======== Material for the task ========

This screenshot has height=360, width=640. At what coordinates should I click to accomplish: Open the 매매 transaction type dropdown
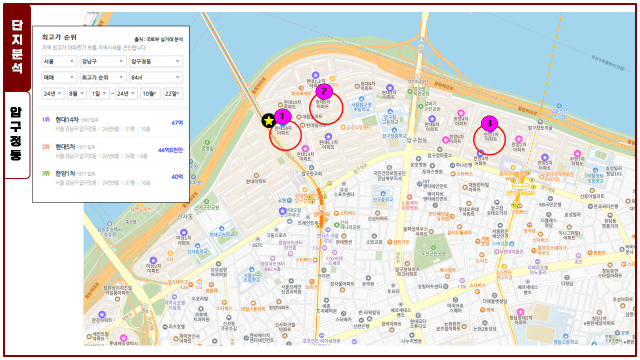pos(59,77)
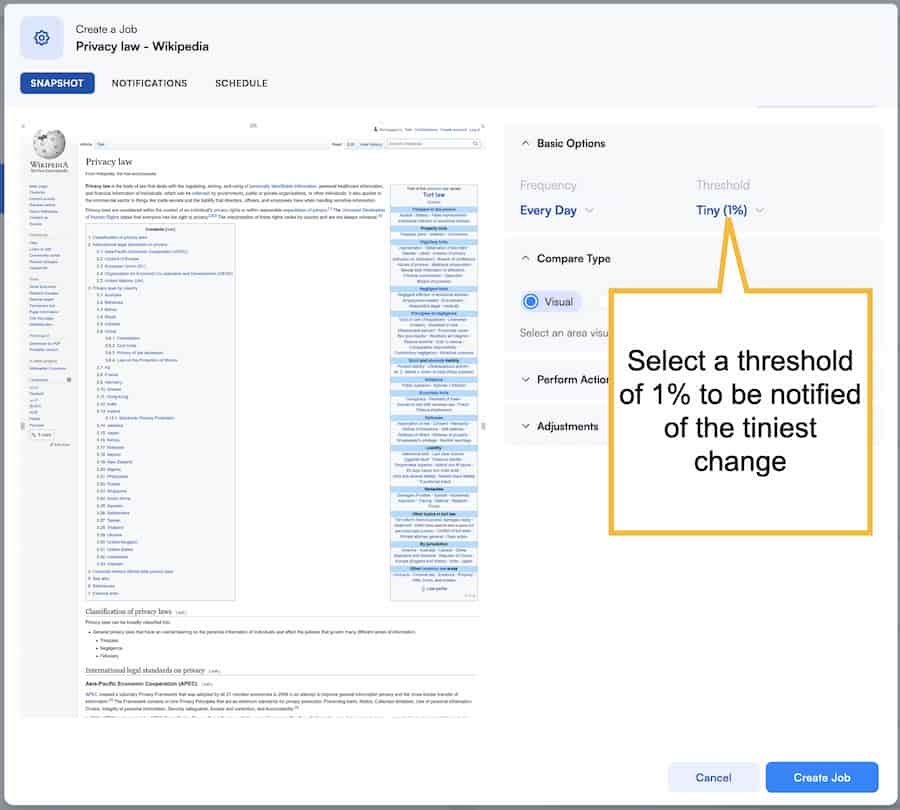Screen dimensions: 900x810
Task: Switch to the NOTIFICATIONS tab
Action: point(149,84)
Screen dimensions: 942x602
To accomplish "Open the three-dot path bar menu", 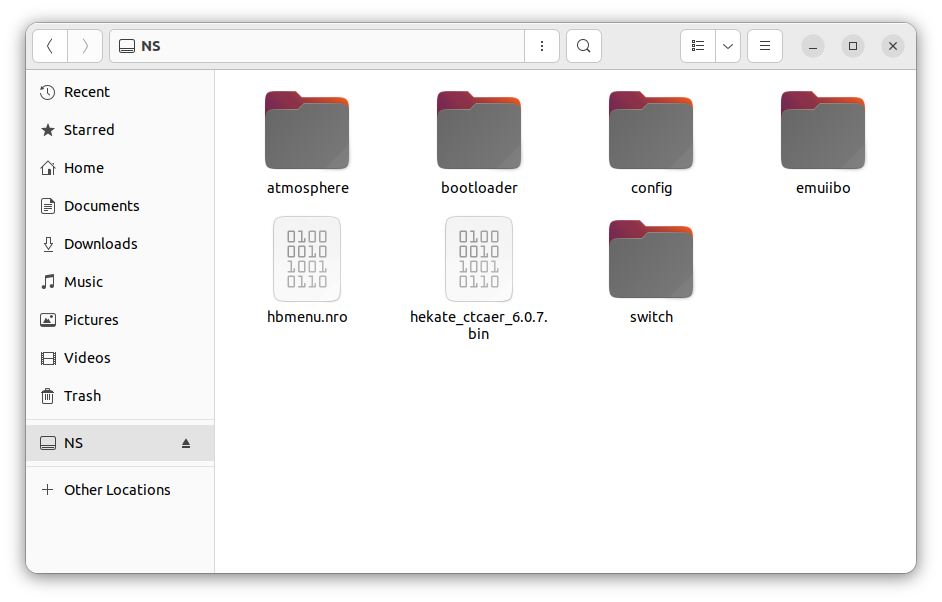I will (542, 46).
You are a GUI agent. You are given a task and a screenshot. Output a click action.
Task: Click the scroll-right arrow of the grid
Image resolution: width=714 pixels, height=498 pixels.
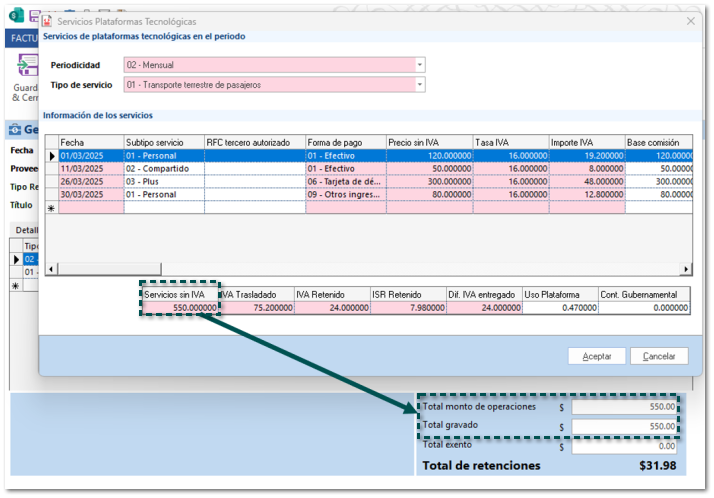pos(686,269)
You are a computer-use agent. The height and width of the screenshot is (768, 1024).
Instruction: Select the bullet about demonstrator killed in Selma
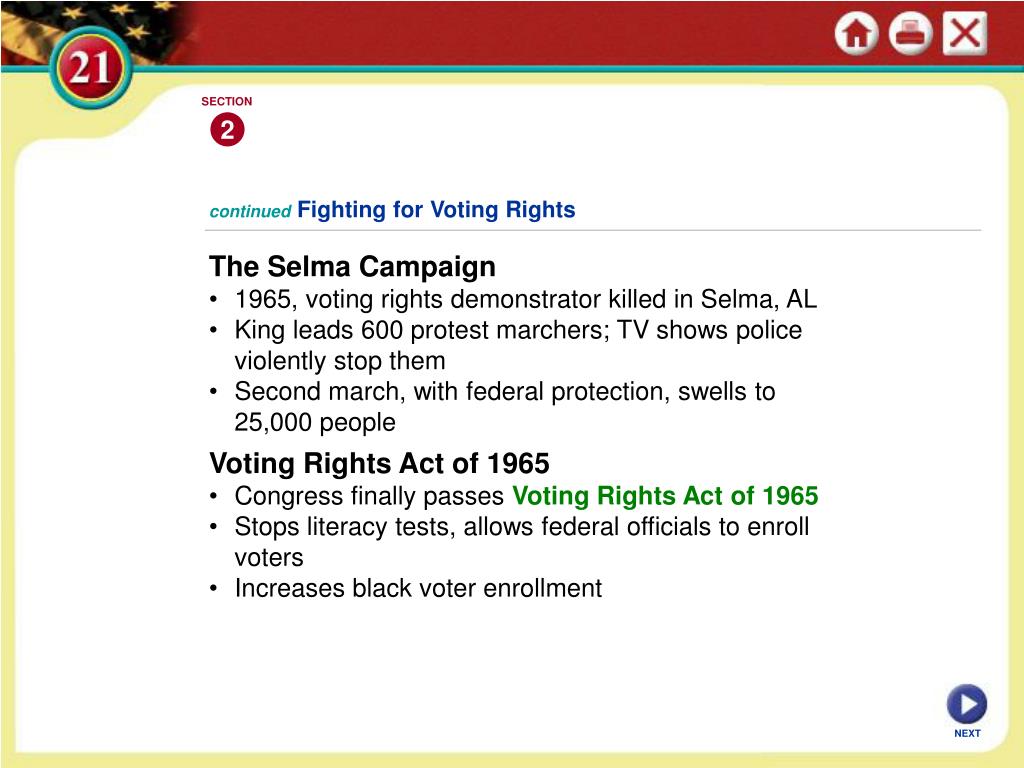[513, 299]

========

* Task
Please retype only the lines from the line that holds "Image resolution: width=714" through the end of the records, exactly as they stand, and drop every picture.

* Answer box
Image resolution: width=714 pixels, height=498 pixels.
pos(686,269)
You are a computer-use agent. The height and width of the screenshot is (768, 1024).
Instruction: Select the bullet about demonstrator killed in Selma
[513, 299]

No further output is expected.